YOUR TASK: Isolate every line in the data with the string "user" and copy it.

(Source records)
■ ■ ■ ■ ■ ■ ■
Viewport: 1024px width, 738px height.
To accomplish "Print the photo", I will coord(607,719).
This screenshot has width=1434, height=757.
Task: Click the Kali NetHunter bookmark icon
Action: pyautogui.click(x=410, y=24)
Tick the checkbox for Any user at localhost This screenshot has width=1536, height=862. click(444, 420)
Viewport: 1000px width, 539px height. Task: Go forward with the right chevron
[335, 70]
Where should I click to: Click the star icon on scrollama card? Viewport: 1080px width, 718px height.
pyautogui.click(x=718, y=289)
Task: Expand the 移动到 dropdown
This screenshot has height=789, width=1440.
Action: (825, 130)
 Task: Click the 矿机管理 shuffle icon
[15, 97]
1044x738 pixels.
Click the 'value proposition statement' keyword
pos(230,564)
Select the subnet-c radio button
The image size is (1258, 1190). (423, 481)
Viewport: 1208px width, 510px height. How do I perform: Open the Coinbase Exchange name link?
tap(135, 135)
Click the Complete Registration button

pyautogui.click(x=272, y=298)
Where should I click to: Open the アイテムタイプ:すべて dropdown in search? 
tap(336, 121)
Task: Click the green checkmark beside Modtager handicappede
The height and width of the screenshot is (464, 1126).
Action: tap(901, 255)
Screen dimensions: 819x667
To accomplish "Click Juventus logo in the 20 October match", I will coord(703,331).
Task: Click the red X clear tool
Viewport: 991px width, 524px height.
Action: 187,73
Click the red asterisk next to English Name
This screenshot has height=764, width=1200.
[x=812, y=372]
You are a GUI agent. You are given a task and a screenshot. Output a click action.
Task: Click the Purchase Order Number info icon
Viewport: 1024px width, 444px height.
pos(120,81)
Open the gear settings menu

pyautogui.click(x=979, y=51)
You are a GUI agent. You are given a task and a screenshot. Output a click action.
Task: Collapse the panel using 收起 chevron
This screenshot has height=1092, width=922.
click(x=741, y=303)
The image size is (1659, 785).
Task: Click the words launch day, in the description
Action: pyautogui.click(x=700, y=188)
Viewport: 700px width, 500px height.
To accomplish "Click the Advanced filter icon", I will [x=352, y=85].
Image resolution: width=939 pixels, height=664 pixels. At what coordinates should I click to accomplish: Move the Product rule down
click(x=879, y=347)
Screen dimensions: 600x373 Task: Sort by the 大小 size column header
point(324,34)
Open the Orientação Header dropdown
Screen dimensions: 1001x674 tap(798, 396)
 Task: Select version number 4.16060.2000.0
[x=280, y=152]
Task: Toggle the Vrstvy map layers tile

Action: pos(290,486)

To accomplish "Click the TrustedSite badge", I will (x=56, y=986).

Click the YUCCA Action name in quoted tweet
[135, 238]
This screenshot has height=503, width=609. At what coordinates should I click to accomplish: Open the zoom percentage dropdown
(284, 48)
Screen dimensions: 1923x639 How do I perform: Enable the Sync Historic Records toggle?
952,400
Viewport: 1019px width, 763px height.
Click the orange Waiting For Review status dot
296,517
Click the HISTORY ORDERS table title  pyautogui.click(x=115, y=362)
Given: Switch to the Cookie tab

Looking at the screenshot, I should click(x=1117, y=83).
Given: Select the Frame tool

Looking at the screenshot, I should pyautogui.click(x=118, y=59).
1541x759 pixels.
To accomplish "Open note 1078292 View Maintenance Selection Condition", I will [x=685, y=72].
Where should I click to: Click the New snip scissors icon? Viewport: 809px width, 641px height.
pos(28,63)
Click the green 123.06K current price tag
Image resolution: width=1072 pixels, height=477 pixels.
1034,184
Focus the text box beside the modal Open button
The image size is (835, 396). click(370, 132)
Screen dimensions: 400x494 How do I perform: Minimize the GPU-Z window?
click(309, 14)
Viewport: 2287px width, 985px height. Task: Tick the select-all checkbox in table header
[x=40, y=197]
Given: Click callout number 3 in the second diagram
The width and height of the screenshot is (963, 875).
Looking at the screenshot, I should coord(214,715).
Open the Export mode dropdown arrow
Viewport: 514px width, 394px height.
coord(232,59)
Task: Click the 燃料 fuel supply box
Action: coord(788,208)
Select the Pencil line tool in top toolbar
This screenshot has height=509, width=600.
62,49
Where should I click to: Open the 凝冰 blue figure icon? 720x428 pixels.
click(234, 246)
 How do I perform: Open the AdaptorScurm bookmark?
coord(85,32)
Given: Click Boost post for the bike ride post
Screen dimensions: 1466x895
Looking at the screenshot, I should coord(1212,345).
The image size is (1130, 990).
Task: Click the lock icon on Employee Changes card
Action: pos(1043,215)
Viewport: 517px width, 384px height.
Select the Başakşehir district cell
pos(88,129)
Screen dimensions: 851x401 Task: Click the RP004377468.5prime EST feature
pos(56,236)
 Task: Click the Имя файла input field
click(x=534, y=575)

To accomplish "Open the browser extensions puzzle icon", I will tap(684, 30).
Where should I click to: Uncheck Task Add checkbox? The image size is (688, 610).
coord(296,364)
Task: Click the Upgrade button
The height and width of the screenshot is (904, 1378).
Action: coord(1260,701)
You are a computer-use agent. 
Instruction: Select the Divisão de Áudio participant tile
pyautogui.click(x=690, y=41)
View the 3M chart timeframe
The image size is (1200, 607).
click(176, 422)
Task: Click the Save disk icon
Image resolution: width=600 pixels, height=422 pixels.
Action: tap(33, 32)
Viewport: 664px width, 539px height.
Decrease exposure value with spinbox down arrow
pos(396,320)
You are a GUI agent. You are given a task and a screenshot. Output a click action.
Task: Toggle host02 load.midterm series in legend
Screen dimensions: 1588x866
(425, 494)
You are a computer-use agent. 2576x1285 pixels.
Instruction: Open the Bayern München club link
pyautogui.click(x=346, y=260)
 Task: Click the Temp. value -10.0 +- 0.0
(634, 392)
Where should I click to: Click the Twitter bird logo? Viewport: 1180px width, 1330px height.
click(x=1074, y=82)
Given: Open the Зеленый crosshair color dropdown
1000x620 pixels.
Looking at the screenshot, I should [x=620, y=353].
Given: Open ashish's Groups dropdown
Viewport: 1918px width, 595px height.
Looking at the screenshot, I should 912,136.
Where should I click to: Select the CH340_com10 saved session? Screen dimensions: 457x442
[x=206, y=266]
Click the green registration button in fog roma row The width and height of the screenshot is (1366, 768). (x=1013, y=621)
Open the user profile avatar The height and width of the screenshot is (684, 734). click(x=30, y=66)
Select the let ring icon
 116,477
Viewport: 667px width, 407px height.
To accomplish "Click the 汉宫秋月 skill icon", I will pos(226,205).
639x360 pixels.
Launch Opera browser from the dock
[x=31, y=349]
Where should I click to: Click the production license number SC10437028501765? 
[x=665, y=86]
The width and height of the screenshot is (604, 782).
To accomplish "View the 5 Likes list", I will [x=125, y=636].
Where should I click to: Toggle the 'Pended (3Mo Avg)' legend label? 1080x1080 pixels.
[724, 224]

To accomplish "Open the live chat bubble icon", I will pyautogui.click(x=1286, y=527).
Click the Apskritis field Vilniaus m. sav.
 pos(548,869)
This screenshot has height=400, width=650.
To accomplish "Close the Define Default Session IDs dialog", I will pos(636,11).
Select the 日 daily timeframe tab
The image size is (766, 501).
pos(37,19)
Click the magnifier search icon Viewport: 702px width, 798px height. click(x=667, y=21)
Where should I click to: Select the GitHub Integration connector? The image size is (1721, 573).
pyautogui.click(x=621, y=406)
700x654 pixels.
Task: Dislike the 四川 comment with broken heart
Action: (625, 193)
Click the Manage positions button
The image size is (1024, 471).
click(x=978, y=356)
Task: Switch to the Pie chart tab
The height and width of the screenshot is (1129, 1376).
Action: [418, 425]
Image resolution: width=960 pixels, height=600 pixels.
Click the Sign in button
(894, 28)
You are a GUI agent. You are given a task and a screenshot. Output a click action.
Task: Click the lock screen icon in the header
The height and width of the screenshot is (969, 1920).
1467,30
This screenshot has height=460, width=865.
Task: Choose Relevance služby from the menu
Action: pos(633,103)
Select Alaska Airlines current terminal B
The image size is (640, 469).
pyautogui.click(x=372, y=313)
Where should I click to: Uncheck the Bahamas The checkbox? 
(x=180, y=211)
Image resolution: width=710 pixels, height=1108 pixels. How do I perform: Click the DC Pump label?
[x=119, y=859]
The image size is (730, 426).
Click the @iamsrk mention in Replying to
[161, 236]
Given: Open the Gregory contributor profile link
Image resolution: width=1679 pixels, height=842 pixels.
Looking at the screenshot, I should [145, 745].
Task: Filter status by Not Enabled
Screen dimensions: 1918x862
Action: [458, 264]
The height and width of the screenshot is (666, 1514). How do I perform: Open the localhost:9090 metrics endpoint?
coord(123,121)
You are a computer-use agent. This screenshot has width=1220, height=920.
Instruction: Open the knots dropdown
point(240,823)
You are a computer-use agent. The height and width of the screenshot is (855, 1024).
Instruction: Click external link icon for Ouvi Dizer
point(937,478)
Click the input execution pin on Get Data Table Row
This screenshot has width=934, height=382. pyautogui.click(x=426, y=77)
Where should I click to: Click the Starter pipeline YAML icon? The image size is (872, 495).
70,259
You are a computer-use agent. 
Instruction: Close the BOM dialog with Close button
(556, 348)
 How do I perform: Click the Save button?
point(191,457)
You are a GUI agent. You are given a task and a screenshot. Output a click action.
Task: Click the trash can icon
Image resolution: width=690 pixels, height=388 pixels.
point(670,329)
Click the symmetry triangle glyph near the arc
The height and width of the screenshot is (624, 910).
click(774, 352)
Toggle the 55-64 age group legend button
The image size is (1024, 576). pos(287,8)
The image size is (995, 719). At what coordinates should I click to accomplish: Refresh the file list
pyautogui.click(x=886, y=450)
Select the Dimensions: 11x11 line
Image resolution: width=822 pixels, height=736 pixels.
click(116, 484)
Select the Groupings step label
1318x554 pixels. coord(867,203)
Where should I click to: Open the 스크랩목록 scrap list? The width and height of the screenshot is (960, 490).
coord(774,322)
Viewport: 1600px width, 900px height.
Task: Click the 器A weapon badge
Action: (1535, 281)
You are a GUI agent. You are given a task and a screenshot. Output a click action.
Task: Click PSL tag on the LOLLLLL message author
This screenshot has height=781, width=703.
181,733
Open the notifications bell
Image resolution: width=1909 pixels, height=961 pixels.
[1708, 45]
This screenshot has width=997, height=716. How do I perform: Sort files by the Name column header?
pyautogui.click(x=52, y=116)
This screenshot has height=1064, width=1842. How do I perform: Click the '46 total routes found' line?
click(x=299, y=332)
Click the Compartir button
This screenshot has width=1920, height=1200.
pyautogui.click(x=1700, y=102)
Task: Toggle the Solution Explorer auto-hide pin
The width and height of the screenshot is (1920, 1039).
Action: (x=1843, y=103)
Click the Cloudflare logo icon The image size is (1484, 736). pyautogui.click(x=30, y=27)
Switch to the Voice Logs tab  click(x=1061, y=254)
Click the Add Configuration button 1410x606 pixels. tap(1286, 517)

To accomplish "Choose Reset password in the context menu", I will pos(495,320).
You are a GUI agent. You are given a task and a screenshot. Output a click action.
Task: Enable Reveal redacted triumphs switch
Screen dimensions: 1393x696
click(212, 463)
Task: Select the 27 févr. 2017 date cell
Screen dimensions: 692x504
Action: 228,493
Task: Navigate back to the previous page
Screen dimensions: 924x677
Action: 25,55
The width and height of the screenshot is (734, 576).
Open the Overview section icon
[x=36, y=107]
■ ■ ■ ■ ■ ■ ■
EXERCISE RESPONSE:
Tick the checkbox for Any user at localhost This screenshot has width=1536, height=862. click(444, 420)
Open the user profile avatar The height and width of the screenshot is (684, 734). click(x=30, y=66)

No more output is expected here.